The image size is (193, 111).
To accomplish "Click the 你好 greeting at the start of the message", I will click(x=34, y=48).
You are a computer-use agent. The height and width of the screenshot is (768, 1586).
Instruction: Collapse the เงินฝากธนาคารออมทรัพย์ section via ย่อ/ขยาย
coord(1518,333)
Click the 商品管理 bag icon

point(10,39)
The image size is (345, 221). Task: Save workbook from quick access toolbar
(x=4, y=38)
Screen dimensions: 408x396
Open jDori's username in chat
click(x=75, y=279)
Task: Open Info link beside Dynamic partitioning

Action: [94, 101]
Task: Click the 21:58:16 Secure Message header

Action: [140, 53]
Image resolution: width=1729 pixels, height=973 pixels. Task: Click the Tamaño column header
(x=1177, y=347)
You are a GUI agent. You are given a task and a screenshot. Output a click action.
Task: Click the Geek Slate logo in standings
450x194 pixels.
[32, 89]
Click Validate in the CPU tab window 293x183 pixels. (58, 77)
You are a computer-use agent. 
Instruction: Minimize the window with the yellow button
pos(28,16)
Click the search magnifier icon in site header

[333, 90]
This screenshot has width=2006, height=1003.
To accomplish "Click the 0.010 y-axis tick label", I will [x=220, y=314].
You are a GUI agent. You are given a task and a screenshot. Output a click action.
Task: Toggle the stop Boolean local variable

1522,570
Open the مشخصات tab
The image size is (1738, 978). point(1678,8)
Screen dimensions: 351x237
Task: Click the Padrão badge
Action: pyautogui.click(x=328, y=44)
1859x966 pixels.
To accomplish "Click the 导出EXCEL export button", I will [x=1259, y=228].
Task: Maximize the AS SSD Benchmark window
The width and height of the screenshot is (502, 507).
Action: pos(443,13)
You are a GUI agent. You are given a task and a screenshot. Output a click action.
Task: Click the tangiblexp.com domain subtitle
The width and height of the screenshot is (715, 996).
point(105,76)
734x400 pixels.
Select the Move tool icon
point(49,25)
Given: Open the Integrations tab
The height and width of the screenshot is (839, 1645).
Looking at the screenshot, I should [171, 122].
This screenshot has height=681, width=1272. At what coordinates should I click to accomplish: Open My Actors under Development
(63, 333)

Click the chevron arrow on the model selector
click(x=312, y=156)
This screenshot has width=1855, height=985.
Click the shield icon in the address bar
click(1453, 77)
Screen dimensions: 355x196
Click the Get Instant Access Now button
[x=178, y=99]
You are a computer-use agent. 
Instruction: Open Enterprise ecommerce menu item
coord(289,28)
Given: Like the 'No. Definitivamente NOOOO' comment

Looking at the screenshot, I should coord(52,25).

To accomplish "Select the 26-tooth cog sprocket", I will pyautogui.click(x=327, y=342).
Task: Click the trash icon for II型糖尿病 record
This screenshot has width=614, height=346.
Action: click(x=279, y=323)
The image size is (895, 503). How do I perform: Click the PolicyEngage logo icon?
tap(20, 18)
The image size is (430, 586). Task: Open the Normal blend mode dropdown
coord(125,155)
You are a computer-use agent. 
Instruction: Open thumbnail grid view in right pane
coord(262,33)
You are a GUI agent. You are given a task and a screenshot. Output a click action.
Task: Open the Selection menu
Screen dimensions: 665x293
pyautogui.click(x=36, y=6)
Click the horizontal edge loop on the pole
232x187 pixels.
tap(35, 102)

******

_TASK STATEMENT_. Convert the listing above into a numbered list with one item per line, and leave out the blank lines.

_COMPLETED TASK_.
1. The image size is (193, 111).
2. To accomplish "Click the 你好 greeting at the start of the message", I will click(x=34, y=48).
3. You are a computer-use agent. The height and width of the screenshot is (768, 1586).
4. Instruction: Collapse the เงินฝากธนาคารออมทรัพย์ section via ย่อ/ขยาย
5. coord(1518,333)
6. Click the 商品管理 bag icon
7. point(10,39)
8. The image size is (345, 221). Task: Save workbook from quick access toolbar
9. (x=4, y=38)
10. Screen dimensions: 408x396
11. Open jDori's username in chat
12. click(x=75, y=279)
13. Task: Open Info link beside Dynamic partitioning
14. Action: [94, 101]
15. Task: Click the 21:58:16 Secure Message header
16. Action: [140, 53]
17. Image resolution: width=1729 pixels, height=973 pixels. Task: Click the Tamaño column header
18. (x=1177, y=347)
19. You are a GUI agent. You are given a task and a screenshot. Output a click action.
20. Task: Click the Geek Slate logo in standings
21. 450x194 pixels.
22. [32, 89]
23. Click Validate in the CPU tab window 293x183 pixels. (58, 77)
24. You are a computer-use agent. 
25. Instruction: Minimize the window with the yellow button
26. pos(28,16)
27. Click the search magnifier icon in site header
28. [333, 90]
29. This screenshot has width=2006, height=1003.
30. To accomplish "Click the 0.010 y-axis tick label", I will [x=220, y=314].
31. You are a GUI agent. You are given a task and a screenshot. Output a click action.
32. Task: Toggle the stop Boolean local variable
33. 1522,570
34. Open the مشخصات tab
35. The image size is (1738, 978). point(1678,8)
36. Screen dimensions: 351x237
37. Task: Click the Padrão badge
38. Action: pyautogui.click(x=328, y=44)
39. 1859x966 pixels.
40. To accomplish "Click the 导出EXCEL export button", I will [x=1259, y=228].
41. Task: Maximize the AS SSD Benchmark window
42. The width and height of the screenshot is (502, 507).
43. Action: pos(443,13)
44. You are a GUI agent. You are given a task and a screenshot. Output a click action.
45. Task: Click the tangiblexp.com domain subtitle
46. The width and height of the screenshot is (715, 996).
47. point(105,76)
48. 734x400 pixels.
49. Select the Move tool icon
50. point(49,25)
51. Given: Open the Integrations tab
52. The height and width of the screenshot is (839, 1645).
53. Looking at the screenshot, I should [171, 122].
54. This screenshot has height=681, width=1272. At what coordinates should I click to accomplish: Open My Actors under Development
55. (63, 333)
56. Click the chevron arrow on the model selector
57. click(x=312, y=156)
58. This screenshot has width=1855, height=985.
59. Click the shield icon in the address bar
60. click(1453, 77)
61. Screen dimensions: 355x196
62. Click the Get Instant Access Now button
63. [x=178, y=99]
64. You are a computer-use agent. 
65. Instruction: Open Enterprise ecommerce menu item
66. coord(289,28)
67. Given: Like the 'No. Definitivamente NOOOO' comment
68. Looking at the screenshot, I should coord(52,25).
69. To accomplish "Select the 26-tooth cog sprocket", I will pyautogui.click(x=327, y=342).
70. Task: Click the trash icon for II型糖尿病 record
71. This screenshot has width=614, height=346.
72. Action: click(x=279, y=323)
73. The image size is (895, 503). How do I perform: Click the PolicyEngage logo icon?
74. tap(20, 18)
75. The image size is (430, 586). Task: Open the Normal blend mode dropdown
76. coord(125,155)
77. You are a computer-use agent. 
78. Instruction: Open thumbnail grid view in right pane
79. coord(262,33)
80. You are a GUI agent. You are given a task and a screenshot. Output a click action.
81. Task: Open the Selection menu
82. Screen dimensions: 665x293
83. pyautogui.click(x=36, y=6)
84. Click the horizontal edge loop on the pole
85. 232x187 pixels.
86. tap(35, 102)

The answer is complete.